_PROBLEM DESCRIPTION_
Copy out, without any change, the lines of the material from the line containing "Open a new browser tab" through the last line of the material, inclusive.

_TASK MATERIAL_

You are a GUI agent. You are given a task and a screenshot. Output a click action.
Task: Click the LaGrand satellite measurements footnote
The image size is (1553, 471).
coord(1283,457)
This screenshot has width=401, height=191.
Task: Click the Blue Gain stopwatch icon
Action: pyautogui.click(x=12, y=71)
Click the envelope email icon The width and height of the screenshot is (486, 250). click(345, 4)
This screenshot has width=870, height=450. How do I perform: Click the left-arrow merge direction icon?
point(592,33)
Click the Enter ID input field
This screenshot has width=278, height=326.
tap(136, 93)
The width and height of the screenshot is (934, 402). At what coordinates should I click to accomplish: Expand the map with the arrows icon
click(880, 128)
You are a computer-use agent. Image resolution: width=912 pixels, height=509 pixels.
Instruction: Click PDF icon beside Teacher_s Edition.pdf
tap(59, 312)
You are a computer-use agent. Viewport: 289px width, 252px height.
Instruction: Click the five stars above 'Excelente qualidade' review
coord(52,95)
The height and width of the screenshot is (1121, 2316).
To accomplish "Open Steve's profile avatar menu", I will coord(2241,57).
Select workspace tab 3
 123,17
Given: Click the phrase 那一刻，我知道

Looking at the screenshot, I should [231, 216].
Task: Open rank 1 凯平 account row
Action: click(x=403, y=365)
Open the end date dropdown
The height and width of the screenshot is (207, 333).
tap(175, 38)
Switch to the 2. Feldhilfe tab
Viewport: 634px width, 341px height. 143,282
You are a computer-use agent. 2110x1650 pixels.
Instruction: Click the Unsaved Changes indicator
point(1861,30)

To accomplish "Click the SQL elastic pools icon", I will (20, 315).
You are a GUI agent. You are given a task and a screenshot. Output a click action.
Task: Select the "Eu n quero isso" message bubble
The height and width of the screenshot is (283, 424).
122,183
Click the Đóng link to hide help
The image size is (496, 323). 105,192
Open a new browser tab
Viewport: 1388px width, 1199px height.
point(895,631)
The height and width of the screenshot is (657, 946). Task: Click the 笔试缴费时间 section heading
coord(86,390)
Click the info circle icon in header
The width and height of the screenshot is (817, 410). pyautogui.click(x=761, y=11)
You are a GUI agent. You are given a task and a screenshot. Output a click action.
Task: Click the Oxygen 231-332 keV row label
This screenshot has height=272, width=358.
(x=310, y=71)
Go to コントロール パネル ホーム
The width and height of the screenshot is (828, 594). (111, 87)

_CORRECT ANSWER_
Open a new browser tab
Viewport: 1388px width, 1199px height.
point(895,631)
The height and width of the screenshot is (657, 946). Task: Click the 笔试缴费时间 section heading
coord(86,390)
Click the info circle icon in header
The width and height of the screenshot is (817, 410). pyautogui.click(x=761, y=11)
You are a GUI agent. You are given a task and a screenshot. Output a click action.
Task: Click the Oxygen 231-332 keV row label
This screenshot has height=272, width=358.
(x=310, y=71)
Go to コントロール パネル ホーム
The width and height of the screenshot is (828, 594). (111, 87)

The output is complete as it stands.